Less than 24 hours after a gunman shot Donald Trump, murdered a husband and father, and seriously injured two more people, President Joe Biden told Americans: "Unity is the most elusive goal of all, but nothing is more important than that right now." I couldn't agree more, which is why I urge the outgoing president not to attack one of America's most important institutions: the Supreme Court.
On July 16, the Washington Post reported that Biden plans to endorse restructuring the Court through term limits and a so-called ethics code. Biden confirmed these rumors on July 29, when he announced his intention to "reform the Supreme Court." Such "reform" would be the first of its kind and require amending the U.S. Constitution. In turn, placing the Court further under the control of the president and Congress would threaten one of the Founding Fathers' bedrock principles: the separation of powers.
As these changes would force a major break from national precedent, one would hope that Biden plans to endorse them for a good reason, a reason that all Americans can agree on. Instead, his motives are stirred by party politics. Don't take my word for it; take the word of Laurence Tribe, the left-wing law professor whose advice Biden sought when crafting his upcoming proposal. "There is a compelling need for supreme court reform," per Tribe, "including a plan to impose an enforceable ethics code and terms limits and possibly create several added seats," because the current Court is an "imperial judiciary" that favors Donald Trump's "Maga agenda."
Never mind that the Court disappoints the Right as often as it disappoints the Left. Never mind the unanimity of the decision to keep Trump on the Colorado ballot. Never mind the lopsided decision preserving access to chemical abortion pills. Never mind any of that; because Trump's appointees helped overturn Roe v. Wade and (only partially) concurred with a ruling on presidential immunity, the liberal establishment is revving to rewrite the rules.
Of course, this isn't the first time high-ranking Democrats have proposed reshaping the Court because they didn't like the composition of the Justices. In early 2019, then-presidential candidate Kamala Harris expressed what Politico described as "surprising openness" to the body's expansion. "We are on the verge of a crisis of confidence in the Supreme Court," she said. "We have to take this challenge head on, and everything is on the table to do that." Apparently, "everything" included court-packing.

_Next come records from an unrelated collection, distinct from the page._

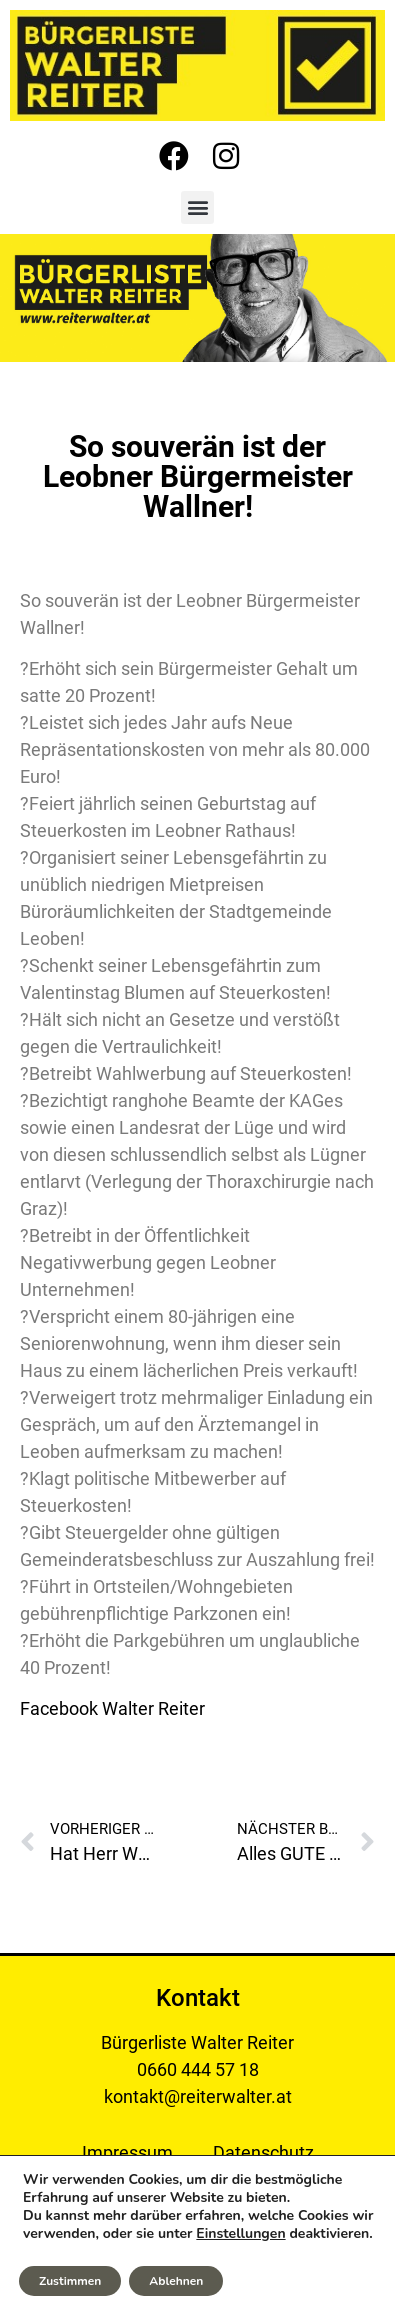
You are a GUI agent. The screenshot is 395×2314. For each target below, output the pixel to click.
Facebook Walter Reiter (112, 1708)
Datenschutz (263, 2152)
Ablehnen (176, 2281)
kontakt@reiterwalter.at (198, 2096)
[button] (197, 207)
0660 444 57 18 (198, 2069)
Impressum (127, 2152)
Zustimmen (70, 2281)
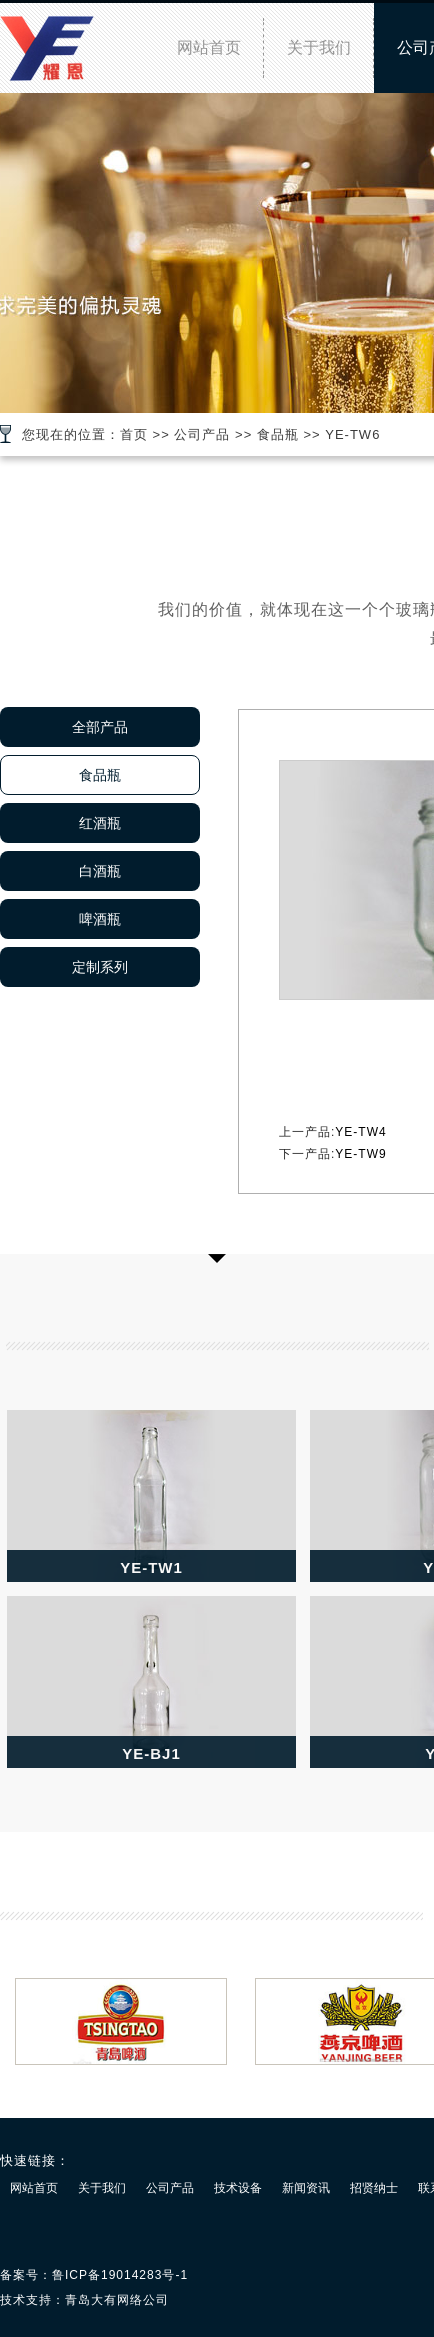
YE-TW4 (360, 1132)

In the wake of Harris' comments, I introduced a constitutional amendment to limit the Supreme Court to nine Justices, the number set out in law since 1869. I said Congress had a duty to "prevent the delegitimizing of the Supreme Court" because "Our institutions matter. Our Constitution matters. And we should fight to protect them." And I was not alone. Biden, at that time, expressed more caution than his left-wing competitor. "No, I'm not prepared to go on and try to pack the court, because we'll live to rue that day," he told a local Iowa outlet. "We [will] begin to lose any credibility the court has at all," he added in a debate later that fall.
Biden was right, because the whole point of the independent judiciary is to stand above the partisan fray and the whims of the moment. This is why I call the Supreme Court America's greatest unifying institution. It's the government body most explicitly committed to the one thing we all have in common: transcendent, self-evident truth, as embodied by our founding documents. Biden's new plans for the Court, by contrast, would make the judiciary more political, not less, and would undermine everything it stands for.
A lot has changed since 2019. But the imperative to preserve the Supreme Court's integrity, and the integrity of the republic for which it stands, has not changed one bit. Today, I call on the president, once again, to honor his own call for unity, remember his past words, and secure his legacy by protecting one of our most vital institutions.